• _What is needed_
Render every line of the records below as a Markdown table with the columns "No." and "Text", numbering the rows and skipping blank lines. Leave the pictures out.

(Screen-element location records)
━━━━
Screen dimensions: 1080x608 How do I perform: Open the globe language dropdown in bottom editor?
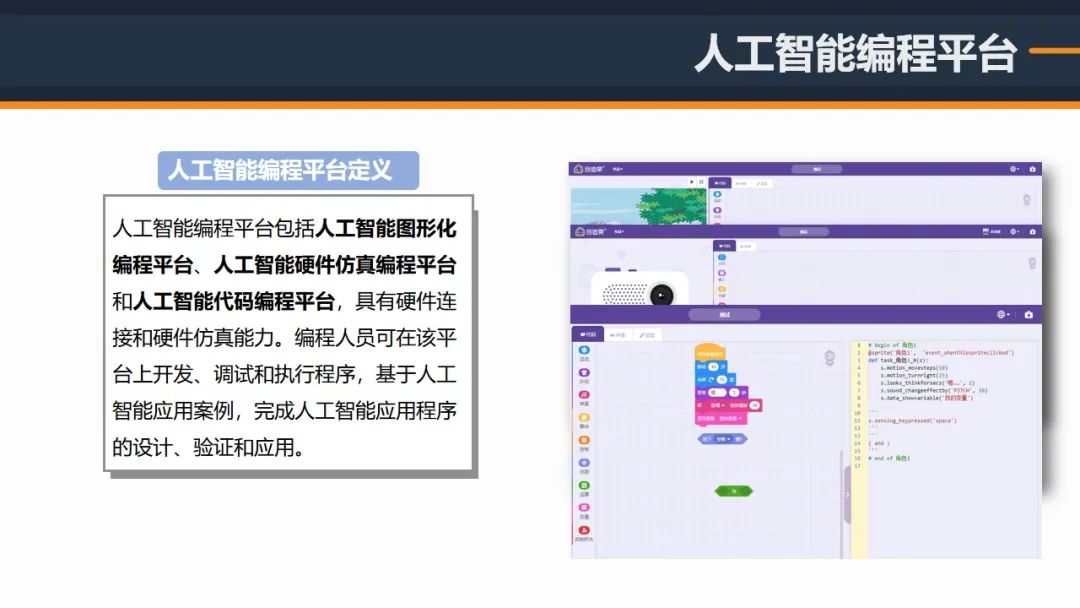[x=1003, y=315]
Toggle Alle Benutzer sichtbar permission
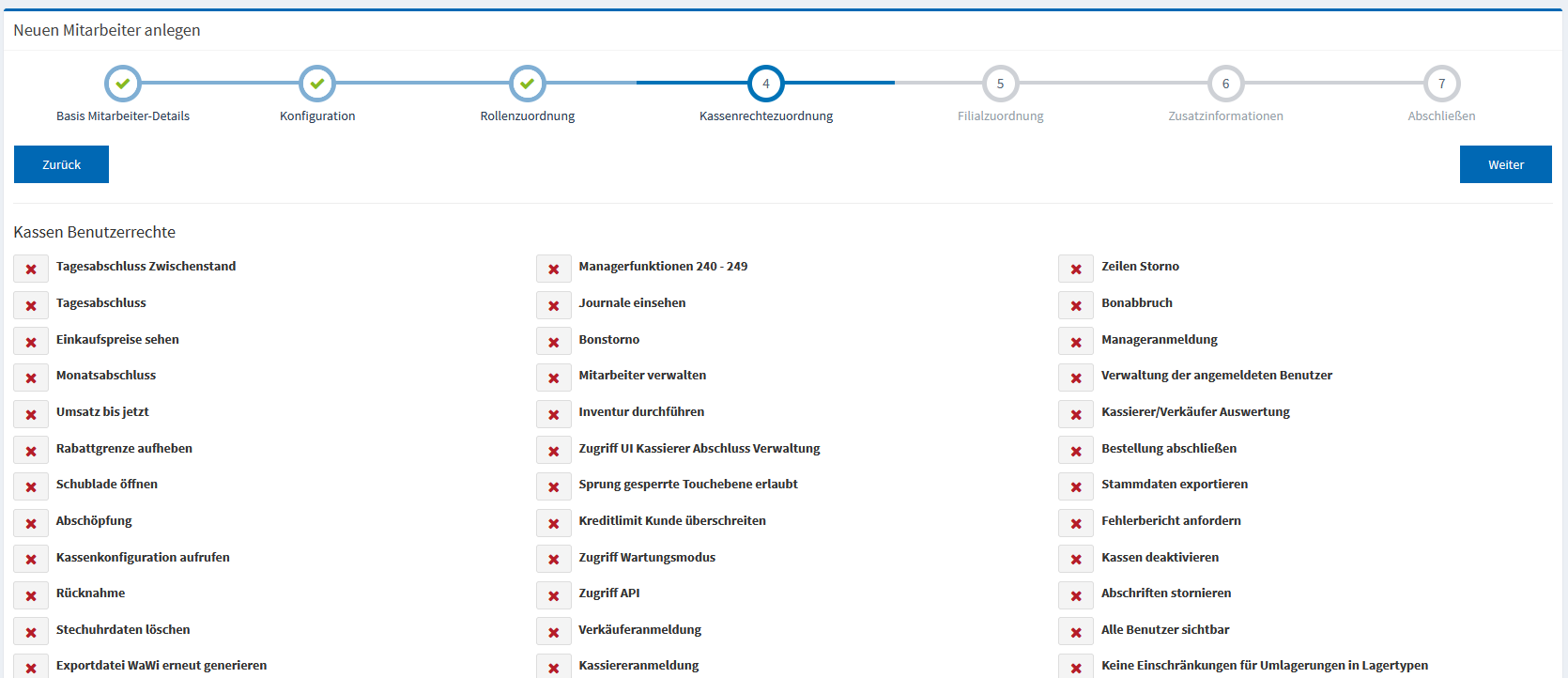 coord(1076,632)
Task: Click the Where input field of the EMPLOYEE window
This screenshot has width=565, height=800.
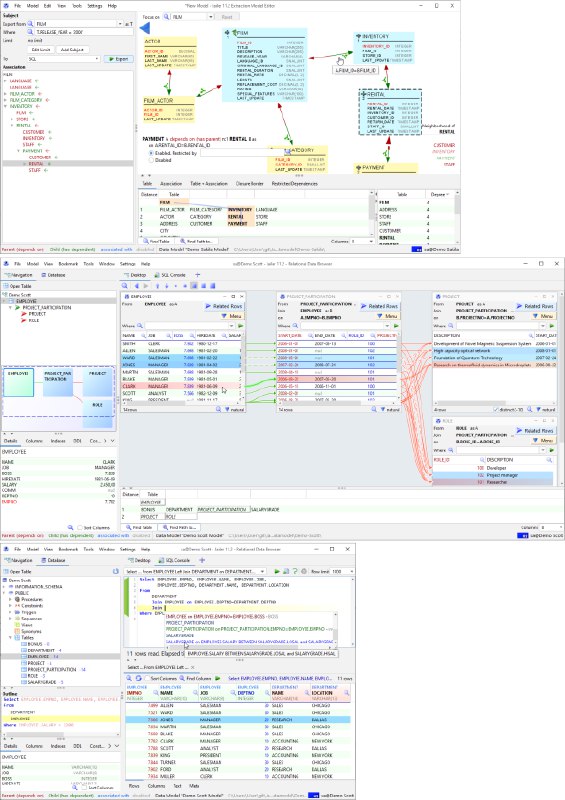Action: (x=189, y=326)
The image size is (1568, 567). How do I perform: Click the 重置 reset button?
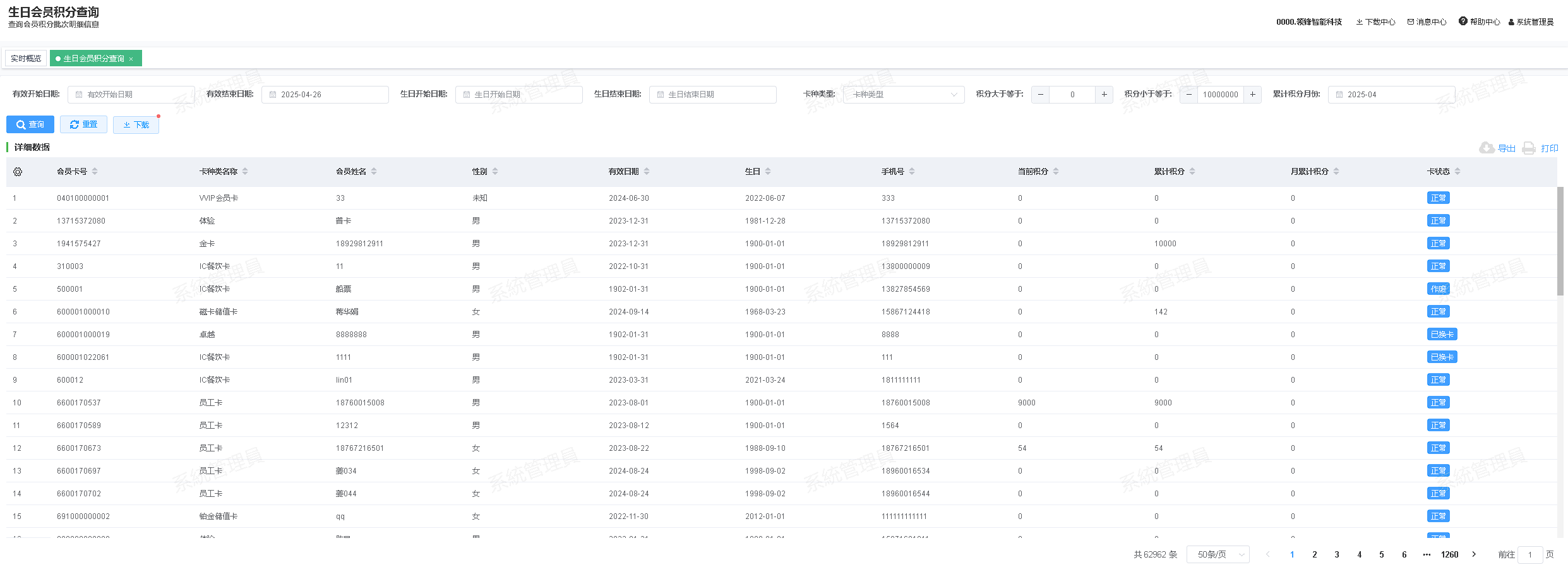pyautogui.click(x=83, y=124)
━━━━
• _Answer to this task_
| No. | Text |
|---|---|
| 1 | Screen dimensions: 1080x608 How do I perform: Open the globe language dropdown in bottom editor? |
| 2 | [x=1003, y=315] |
| 3 | Toggle Alle Benutzer sichtbar permission |
| 4 |  coord(1076,632) |
| 5 | Task: Click the Where input field of the EMPLOYEE window |
| 6 | This screenshot has width=565, height=800. |
| 7 | Action: (x=189, y=326) |
| 8 | The image size is (1568, 567). How do I perform: Click the 重置 reset button? |
| 9 | pyautogui.click(x=83, y=124) |